Books: Bait and Switch

Bait and Switch: The (Futile) Pursuit of the American Dream Bait and Switch: The (Futile) Pursuit of the American Dream by Barbara Ehrenreich


My rating: 5 of 5 stars
For fans of Barbara Ehrenreich, this book is essentially a continuation of what she did in Nickel and Dimed. This time, instead of investigating the lower rungs of the minimum wage worker, she explores the world of the middle-class white- collar unemployed. As it turns out, the educated middle-class is increasingly being pushed downward to “survival jobs,” as outlined in Nickel and Dimed. People were “baited” into the idea that if you went to college you’d get a good job: you’re “set.” The “switch” comes into play when you are downsized and you realize that it was all for naught.
Ehrenreich takes the same tactic she took in that earlier book--developing an alter-ego of sorts, and she attempts to get a job in Corporate America, where she soon finds the difficulty in getting a job when there are “gaps” in your resume, creating the catch-22 of how do you get a job when the fact that you don’t already have a job works against you? She employs all the weapons in the arsenal for the middle aged middle class job-seeker: seminars, job boards, career coaches, positive thinking, a “winning attitude,” and finds them all quite lacking in their ability to help her (or anyone else, for that matter) land a job.

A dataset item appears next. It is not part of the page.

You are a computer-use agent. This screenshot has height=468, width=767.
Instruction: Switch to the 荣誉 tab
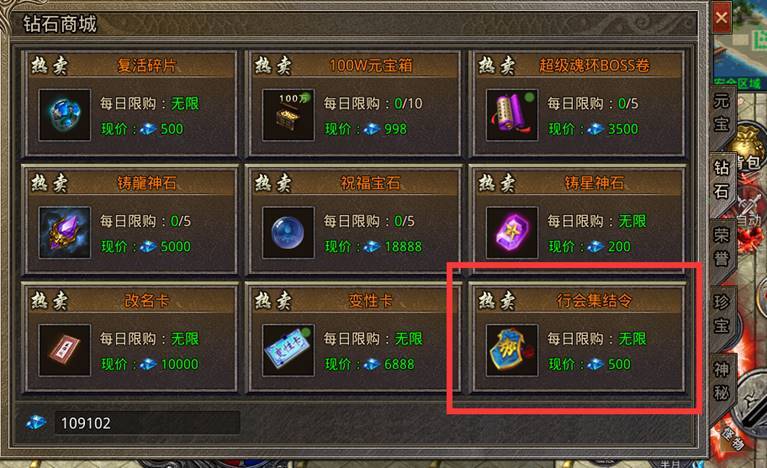[722, 247]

Corporate America is a beast. It demands an adherence to the bottom line which often means laying off employees to increase that bottom line. This is not news. But the shocking part of this investigation is the apparent reliance it has on unscientific and irrational notions of “likability” and “positivity” in hiring decisions, often without regard for actual skills.
No question, this is a depressing topic. People who are driven to tears by their feelings of uselessness after a layoff are the casualties in an increasingly cold-blooded and cold-hearted economy. It is also short-sighted to adhere so strictly to the profit-based bottom line, effectively making it so that no one can afford to buy or use whatever service the company may be offering. Henry Ford knew that he had to pay his people a good wage or else they wouldn’t be able to buy his product. It’s a lesson that would seem to have been forgotten amongst the culture of layoffs.
This is a well-done book about a topic that deserves to be addressed, and like Ehrenreich’s other books, it is funny.
I had more to say about my general antipathy toward capitalism, but I’m going to leave it at that. Read Nickel and Dimed, and then read Bait and Switch as both can say more than I ever could about it.